Vor einhundertachtzig Jahren veröffentlichte der Reclam-Verlag
„Der Einzige und sein Eigentum“.
Sein Buch läßt Johann Caspar Schmidt mit dem Kapitel „Ich hab mein‘ Sach‘ auf Nichts gestellt.“ beginnen, das endet:
[H]at die Menschheit, wie ihr versichert, Gehalt genug in sich, um sich alles in allem zu sein: so spüre Ich, daß es mir noch weit weniger daran fehlen wird, und daß Ich über meine „Leerheit“ keine Klage zu führen haben werde. […]
Ich selbst als Schöpfer alles schaffe. Fortdenn mit jener Sache, die nicht ganz und gar Meine Sache ist! […]
[D]as Menschliche Sache „des Menschen“. Meine Sache ist weder […] noch das Menschliche, ist nicht das Wahre, Gute, Rechte, Freie et. sondern allein das Meinige, und sie ist keine allgemeine, sondern ist —
einzig, wie Ich einzig bin. Mir geht nichts über Mich!
Mit „Ich hab mein‘ Sach‘ auf Nichts gestellt.“ schließt Johann Caspar Schmidt sein Buch „Der Einzige und sein Eigentum“ auch — anders kann es folgerichtig gar nicht enden. Dazwischen ist noch viel zu erfahren, das Menschen der Gegenwart bis zur Kenntlichkeit charakterisiert, als wäre dieses Buch nicht vor über einhundertachtzig Jahren geschrieben worden, sondern eben erst, irgendwann, um eine Zahl zu nennen, soll gesagt sein: nach 2015 …

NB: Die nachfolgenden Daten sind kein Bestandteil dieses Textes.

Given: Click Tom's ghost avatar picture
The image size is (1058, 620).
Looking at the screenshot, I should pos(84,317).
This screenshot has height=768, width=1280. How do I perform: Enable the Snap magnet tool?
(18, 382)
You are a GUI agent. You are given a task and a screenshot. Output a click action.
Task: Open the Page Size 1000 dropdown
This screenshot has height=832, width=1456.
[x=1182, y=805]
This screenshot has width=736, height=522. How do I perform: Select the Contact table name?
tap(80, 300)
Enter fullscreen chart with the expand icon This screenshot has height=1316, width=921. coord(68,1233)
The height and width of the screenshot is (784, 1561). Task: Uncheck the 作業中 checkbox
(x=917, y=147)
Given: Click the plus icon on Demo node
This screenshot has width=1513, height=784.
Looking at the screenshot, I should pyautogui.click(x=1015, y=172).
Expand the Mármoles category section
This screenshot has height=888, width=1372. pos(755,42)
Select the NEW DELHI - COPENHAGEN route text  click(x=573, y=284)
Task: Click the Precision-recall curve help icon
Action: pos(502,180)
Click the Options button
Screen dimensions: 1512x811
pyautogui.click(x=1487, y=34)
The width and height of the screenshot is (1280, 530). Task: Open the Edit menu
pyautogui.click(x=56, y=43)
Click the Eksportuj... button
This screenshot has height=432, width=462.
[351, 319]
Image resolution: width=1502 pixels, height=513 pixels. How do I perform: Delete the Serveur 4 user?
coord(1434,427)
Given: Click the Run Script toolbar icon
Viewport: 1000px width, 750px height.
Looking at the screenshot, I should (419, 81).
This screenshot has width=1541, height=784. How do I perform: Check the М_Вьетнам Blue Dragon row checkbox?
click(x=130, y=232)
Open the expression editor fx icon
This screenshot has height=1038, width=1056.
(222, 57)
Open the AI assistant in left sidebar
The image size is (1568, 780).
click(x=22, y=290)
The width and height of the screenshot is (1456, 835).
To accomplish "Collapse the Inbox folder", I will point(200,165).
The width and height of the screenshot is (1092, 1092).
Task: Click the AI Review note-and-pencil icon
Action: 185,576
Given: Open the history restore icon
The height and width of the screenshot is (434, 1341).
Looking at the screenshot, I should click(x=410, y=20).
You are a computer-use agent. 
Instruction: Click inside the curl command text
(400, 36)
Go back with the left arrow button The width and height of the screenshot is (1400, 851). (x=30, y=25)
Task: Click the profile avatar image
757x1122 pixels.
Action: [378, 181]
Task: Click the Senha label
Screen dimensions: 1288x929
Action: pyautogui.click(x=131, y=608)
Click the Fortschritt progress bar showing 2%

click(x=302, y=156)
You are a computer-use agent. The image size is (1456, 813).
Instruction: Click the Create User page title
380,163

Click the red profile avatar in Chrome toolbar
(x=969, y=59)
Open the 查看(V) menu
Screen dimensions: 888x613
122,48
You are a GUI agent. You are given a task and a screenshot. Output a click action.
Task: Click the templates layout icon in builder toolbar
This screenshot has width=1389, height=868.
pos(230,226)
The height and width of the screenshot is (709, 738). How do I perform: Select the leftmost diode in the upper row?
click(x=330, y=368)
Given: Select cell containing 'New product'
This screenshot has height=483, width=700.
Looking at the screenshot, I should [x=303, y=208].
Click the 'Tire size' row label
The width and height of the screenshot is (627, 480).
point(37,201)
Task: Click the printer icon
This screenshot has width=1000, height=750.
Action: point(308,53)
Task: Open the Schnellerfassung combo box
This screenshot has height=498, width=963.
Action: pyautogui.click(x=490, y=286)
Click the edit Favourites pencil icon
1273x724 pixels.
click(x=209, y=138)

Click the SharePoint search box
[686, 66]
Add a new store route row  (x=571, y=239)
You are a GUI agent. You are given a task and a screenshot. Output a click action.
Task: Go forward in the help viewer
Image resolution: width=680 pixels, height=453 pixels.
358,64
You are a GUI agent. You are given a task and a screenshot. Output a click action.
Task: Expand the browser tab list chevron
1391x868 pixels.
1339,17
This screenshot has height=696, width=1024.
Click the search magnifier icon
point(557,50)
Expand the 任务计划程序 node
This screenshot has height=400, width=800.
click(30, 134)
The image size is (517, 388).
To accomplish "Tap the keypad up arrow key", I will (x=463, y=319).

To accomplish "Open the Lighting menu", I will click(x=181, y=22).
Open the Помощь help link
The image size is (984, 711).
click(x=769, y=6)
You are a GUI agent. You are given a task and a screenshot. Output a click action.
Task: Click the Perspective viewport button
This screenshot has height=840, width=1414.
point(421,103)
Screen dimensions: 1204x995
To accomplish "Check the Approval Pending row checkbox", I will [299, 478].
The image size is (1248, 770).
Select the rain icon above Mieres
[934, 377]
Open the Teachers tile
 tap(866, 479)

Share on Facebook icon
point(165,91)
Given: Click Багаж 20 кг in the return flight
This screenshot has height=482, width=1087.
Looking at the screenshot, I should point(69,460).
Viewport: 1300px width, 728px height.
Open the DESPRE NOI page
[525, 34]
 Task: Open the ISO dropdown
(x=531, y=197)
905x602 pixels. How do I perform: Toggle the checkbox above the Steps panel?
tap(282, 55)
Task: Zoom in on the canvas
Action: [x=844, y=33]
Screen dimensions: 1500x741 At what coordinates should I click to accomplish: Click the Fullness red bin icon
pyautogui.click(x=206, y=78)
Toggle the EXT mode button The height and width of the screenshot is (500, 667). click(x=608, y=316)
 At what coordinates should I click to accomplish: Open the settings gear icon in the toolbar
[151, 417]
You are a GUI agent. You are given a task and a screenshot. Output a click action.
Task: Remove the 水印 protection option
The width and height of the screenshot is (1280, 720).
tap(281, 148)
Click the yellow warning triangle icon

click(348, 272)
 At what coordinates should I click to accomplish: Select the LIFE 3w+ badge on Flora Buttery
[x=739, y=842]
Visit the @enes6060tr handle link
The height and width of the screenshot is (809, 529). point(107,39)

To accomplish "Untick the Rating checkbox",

Welche Menschen das bis zur Kenntlichkeit charakterisiert, deren Namen sind zwar von Land zu Land verschieden, aber in jedem Land werden die Menschen nach dieser Charakterisierung namentlich sofort erkannt werden, die in der Öffentlichkeit stehenden Menschen, von denen gemeint wird, sie hätten etwas über sie selbst Hinausgehendes zu sagen, sie könnten etwas, das einen über sie selbst Hinausgehendes Wert — aber
dem Egoisten hat nur seine Geschichte Wert, weil er nur sich entwickeln will, nicht die Menschheits-Idee […], nicht die Freiheit u. dergl. Er sieht sich nicht für ein Werkzeug der Idee […] an, er erkennt keinen Beruf an, er wähnt nicht, zur Fortentwicklung der Menschheit dazusein und sein Scherflein dazu beitragen zu müssen, sondern er lebt sich aus, unbesorgt darum, wie gut oder schlecht die Menschheit dabei fahre.
Ließe es nicht das Mißverständnis zu, als sollte ein Naturzustand gepriesen werden, so könnte man an Lenaus,,Drei Zigeuner“ erinnern.
Was, bin Ich dazu in der Welt, um Ideen zu realisieren? Um etwa zur Verwirklichung der Idee ,,Staat“ durch mein Bürgertum das Meinige zu thun[?] Was ficht Mich ein solcher Beruf an!
Ich lebe so wenig nach einem Berufe, als die Blume nach einem Berufe wächst und duftet. Das Ideal „der Mensch“ ist realisiert, wenn die christliche Anschauung umschlägt in den Satz: „Ich, dieser Einzige, bin der Mensch“. Das gilt von Mir: kein Begriff drückt Mich aus, nichts, was man als mein Wesen angiebt, erschöpft Mich; es sind nur Namen. Gleichfalls sagt man von Gott, er sei vollkommen und habe keinen Beruf, nach Vollkommenheit zu streben. Auch das gilt allein von Mir.
Eigner bin Ich meiner Gewalt, und Ich bin es dann, wenn Ich Mich als Einzigen weiß. Im Einzigen kehrt selbst der Eigner in sein schöpferisches Nichts zurück, aus welchem er geboren wird.
Jedes höhere Wesen über Mir, sei es Gott, sei es der Mensch, schwächt das Gefühl meiner Einzigkeit und erbleicht erst vor der Sonne dieses Bewußtseins.
Stell‘ Ich auf Mich, den Einzigen, meine Sache, dann steht sie auf dem vergänglichen, dem sterblichen Schöpfer seiner, der sich selbst verzehrt, und Ich darf sagen: Ich hab‘ mein‘ Sach‘ auf Nichts gestellt. Ende.